● AVAILABLE DATA:
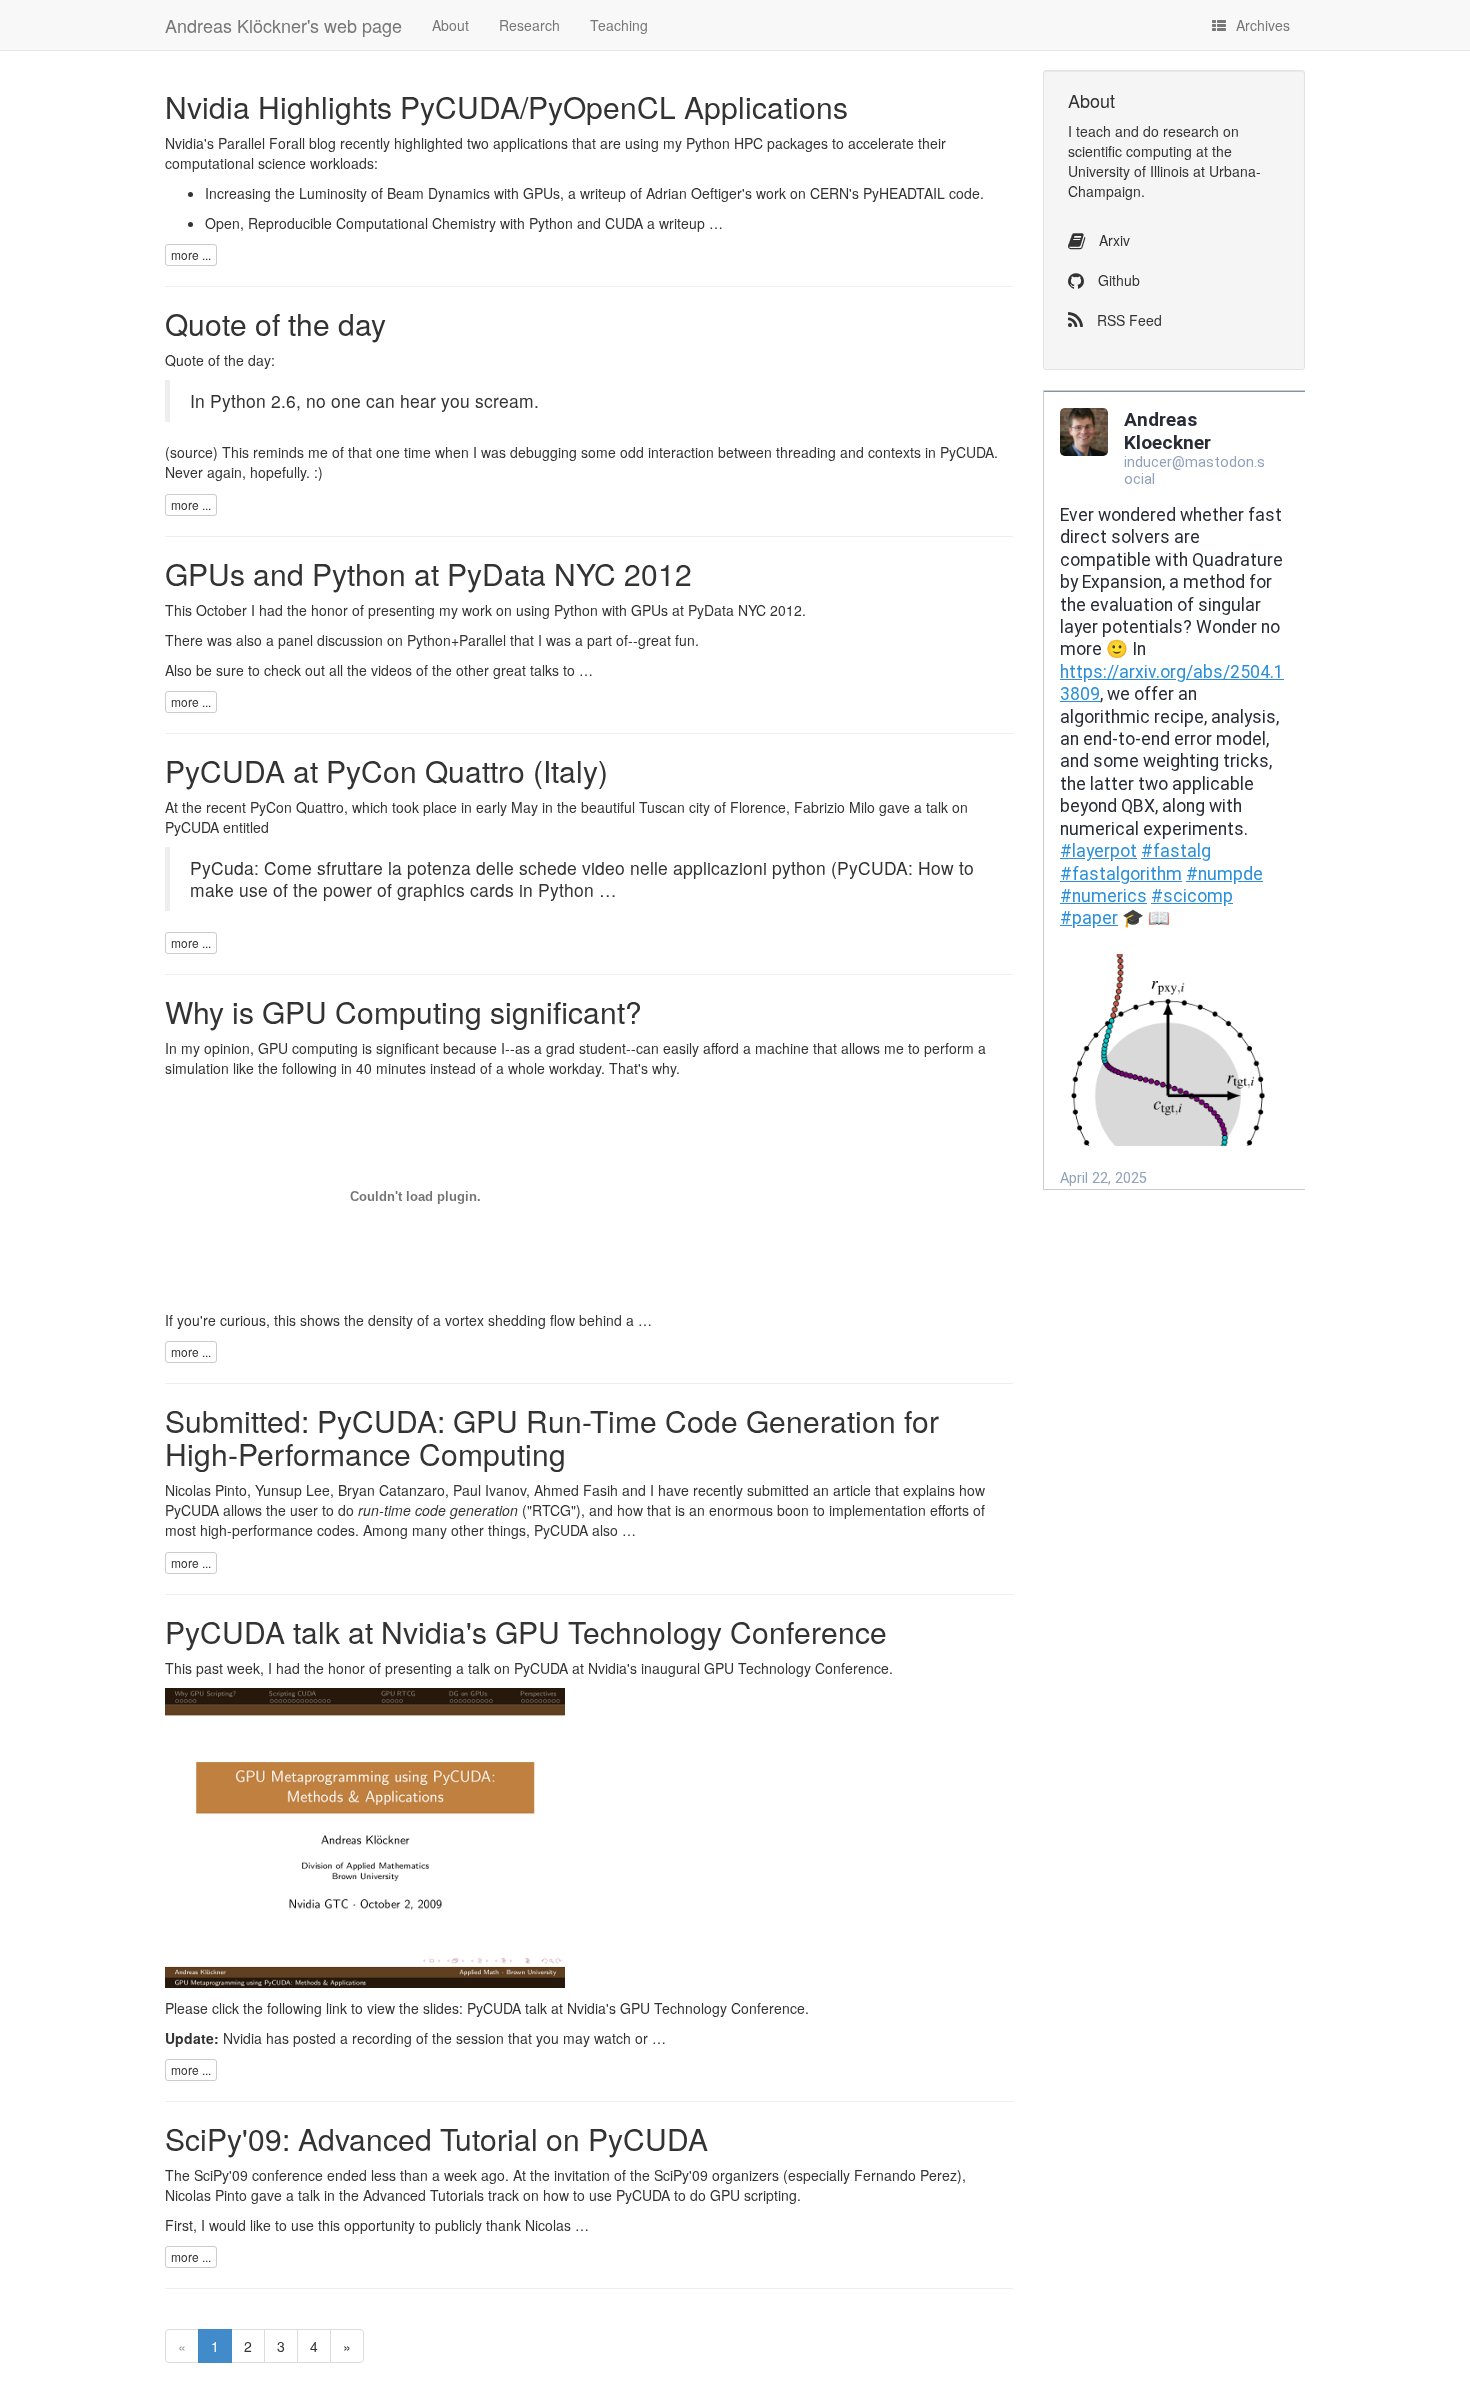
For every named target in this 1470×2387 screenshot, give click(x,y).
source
==
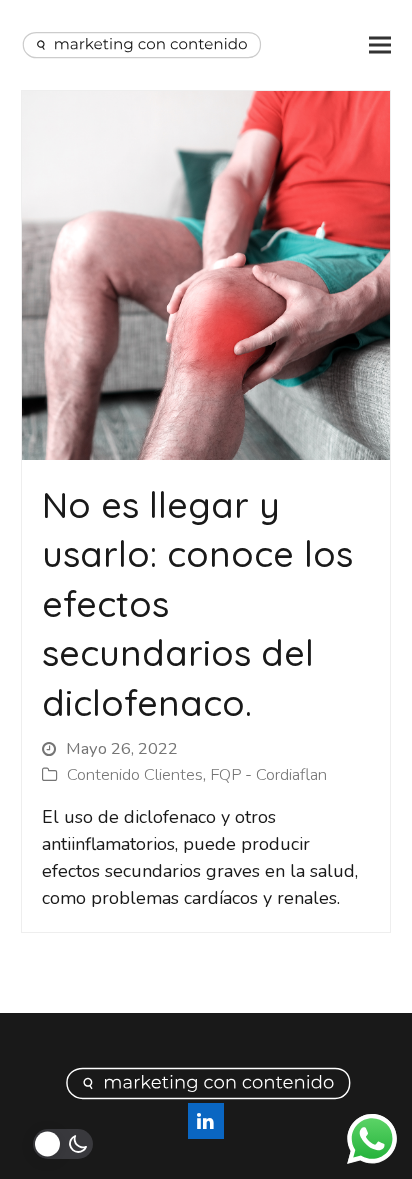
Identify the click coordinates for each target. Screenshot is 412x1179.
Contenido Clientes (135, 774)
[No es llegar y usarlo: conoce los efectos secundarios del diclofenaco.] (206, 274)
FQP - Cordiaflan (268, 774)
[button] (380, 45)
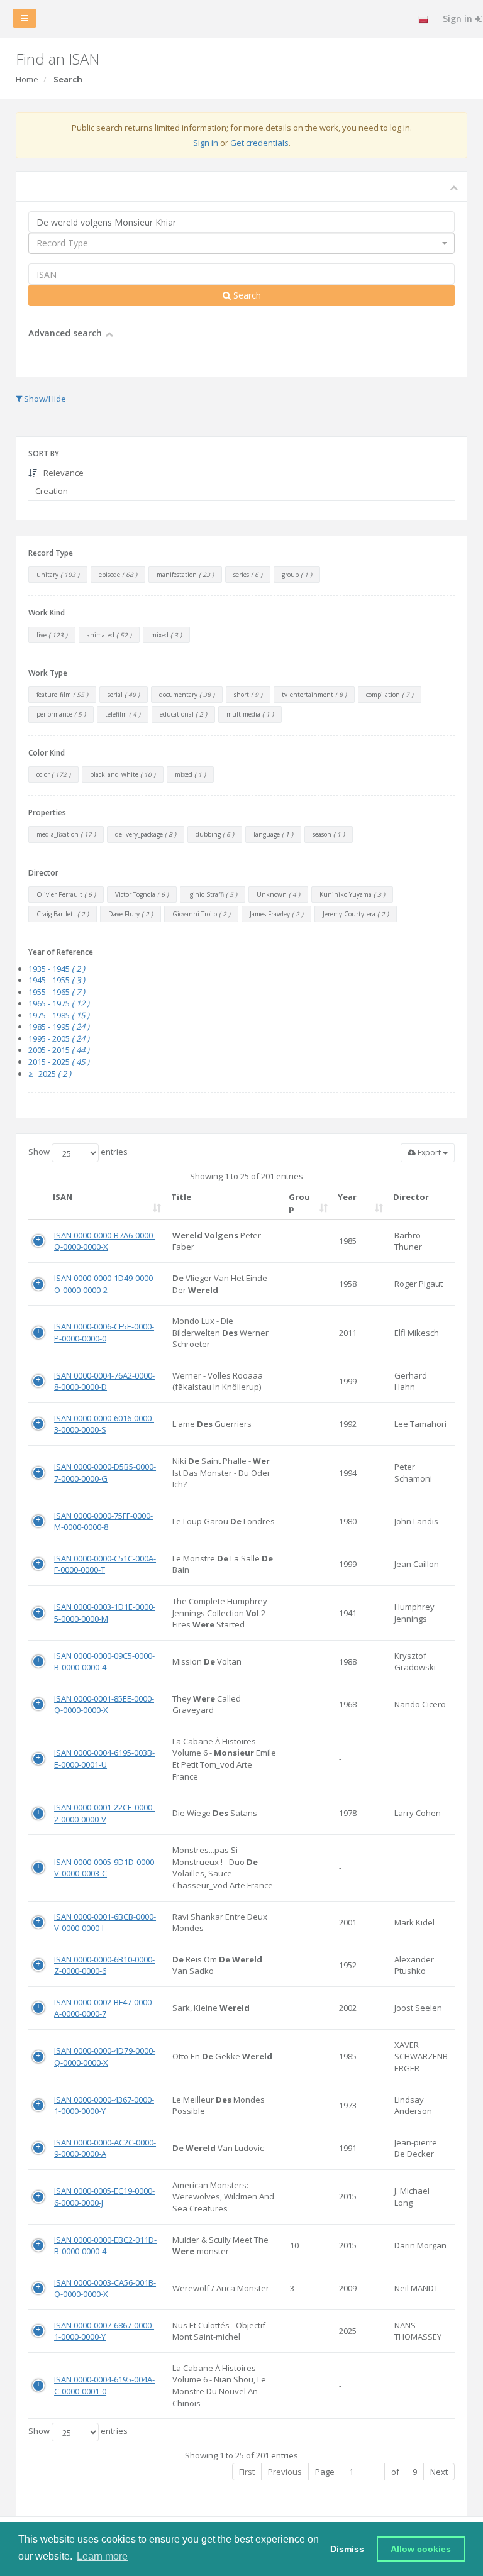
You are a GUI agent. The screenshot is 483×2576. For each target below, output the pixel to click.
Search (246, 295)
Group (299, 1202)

● ABOUT THIS TASK: For the word "each", count the lines of the records above that hold it and state only that count.

● TASK RESULT: 2